В этой работе – единственно ценной, по мнению Присухи, из всего им написанного, – с кристальной четкостью доказывается, что средоточием и воплощением «форсайтизма» является не кто иной, как… Айрин, она же Ирэн в русском переводе.
Ирэн становится членом клана Форсайтов не по кровному родству, а выйдя замуж за Сомса, человека расчетливого и цепкого, к тому же не только нелюбимого – вызывающего у нее почти гадливость. Сомс помнит свое очередное сватовство: «Схватив ее руку, он прижался к ней губами повыше кисти. Ирэн содрогнулась – до сих пор он не мог забыть ни той дрожи, ни того неудержимого отвращения, которое было в ее глазах.
Спустя год она уступила».
Спустя четыре года, увидев во взгляде жены «глубоко затаенную неприязнь», Сомс мучится вопросом: «Но зачем же тогда было выходить за меня замуж?». Он требовательно ищет ответа у зеркала; осторожно, исподлобья – во взглядах других людей; он пытается разгадать собственную жену, которая легко сумела очаровать и покорить всех Форсайтов, включая его собственного отца. Даже дамы не устояли перед этим обаянием, и настроение их неохотно начинает меняться под влиянием странных слухов: что, Ирэн в самом деле настаивает на отдельной спальне?.. Новость муссируют вполголоса, со стыдливым недоумением, но отношение к Ирэн не меняется: все по-прежнему ею очарованы. Когда становится известно о ее разрыве с Сомсом, в кругу Форсайтов перестают о ней говорить, однако нет-нет да и прозвучит в воспоминаниях имя Ирэн, ее красота, грация и безукоризненный вкус. Ни для кого не секрет, что она живет здесь же, в Лондоне, в прежнем статусе жены Сомса, не будучи при этом его женой de facto. Так продолжается ни много ни мало двенадцать лет, и самое существенное событие этого периода – встреча, после многих лет, Ирэн и старого Джолиона Форсайта: яркая вспышка, озарившая его последние дни перед смертью. Старый Джолион умирает счастливым: последние недели своей жизни он наслаждался красотой и гармонией в лице Ирэн. Этого могло не произойти, если бы Ирэн сама не пришла к его дому – дому, некогда построенному Сомсом для нее.

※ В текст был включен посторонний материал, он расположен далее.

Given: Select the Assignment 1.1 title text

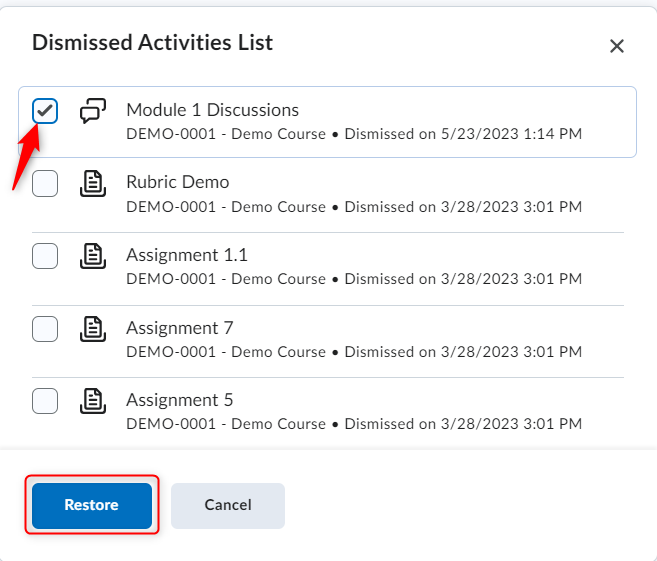Looking at the screenshot, I should pos(186,255).
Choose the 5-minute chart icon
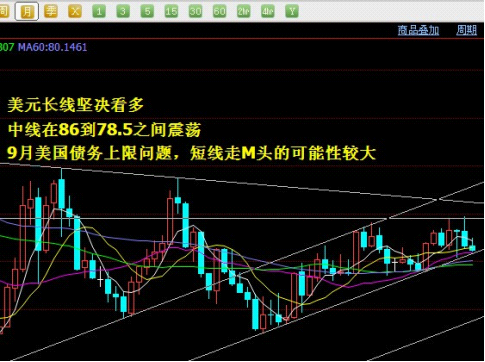 (147, 11)
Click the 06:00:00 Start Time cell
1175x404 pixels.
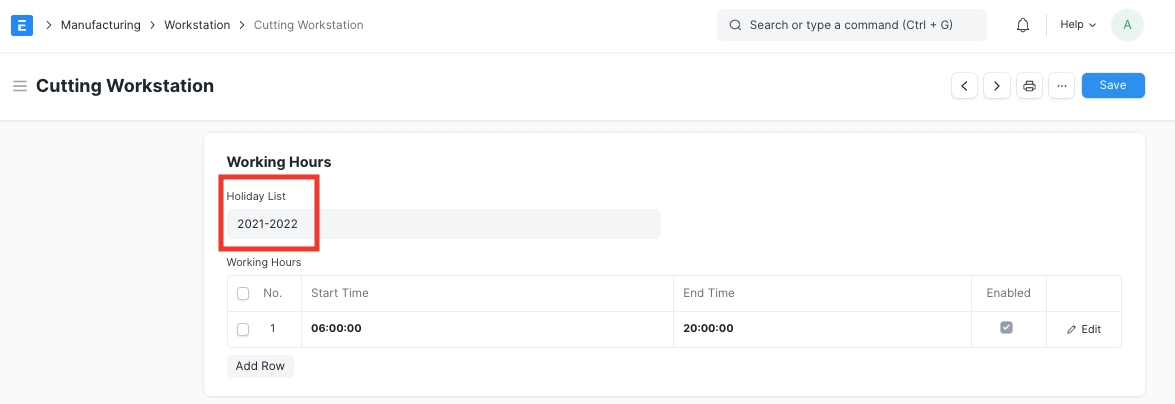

Итак, старый Джолион уходит из жизни и со сцены. На смену ему появляется молодой Джолион – ироничный скептик, художник-акварелист, до сих пор сам обозначаемый автором легкими акварельными мазками; приходит – и перенимает эстафету отца, став по его воле попечителем Ирэн, и по своей собственной – страстным поклонником ее красоты. Восхищение переходит в любовь. Это чувство, однако же, так и осталось бы восхищенным любованием, ибо одно дело – осуществить посмертную волю отца и регулярно отсылать Ирэн чек из отцовского наследства, а другое… Нет, на другое молодой Джолион не пошел бы никогда в жизни: он свято соблюдает кодекс чести человека своего времени. Созерцать, любоваться – да; ему удается это делать даже при исполнении неприятнейшей миссии, возложенной на него Сомсом, когда молодой Джолион приходит говорить о разводе.
…Целый пассаж работы Присухи был посвящен этому эпизоду, и жена (вторая) печатала его, не скрывая удовлетворения от того, что теперь, слава богу, развод не представляет собой ничего сложного. Сложность для нее заключалась совсем в другом: работа частично была написана по-русски, частично – по-английски; отдельные реплики (а иногда и целые абзацы) Присуха приводил на языке оригинала, сравнивая с переводом и внося в последний коррективы – на его взгляд, совершенно необходимые для «полного проникновения», как он утверждал, в текст. Машинка исправно печатала русскую часть, а для английских вставок жена оставляла пустые места, отчего рукопись напоминала карту с белыми пятнами.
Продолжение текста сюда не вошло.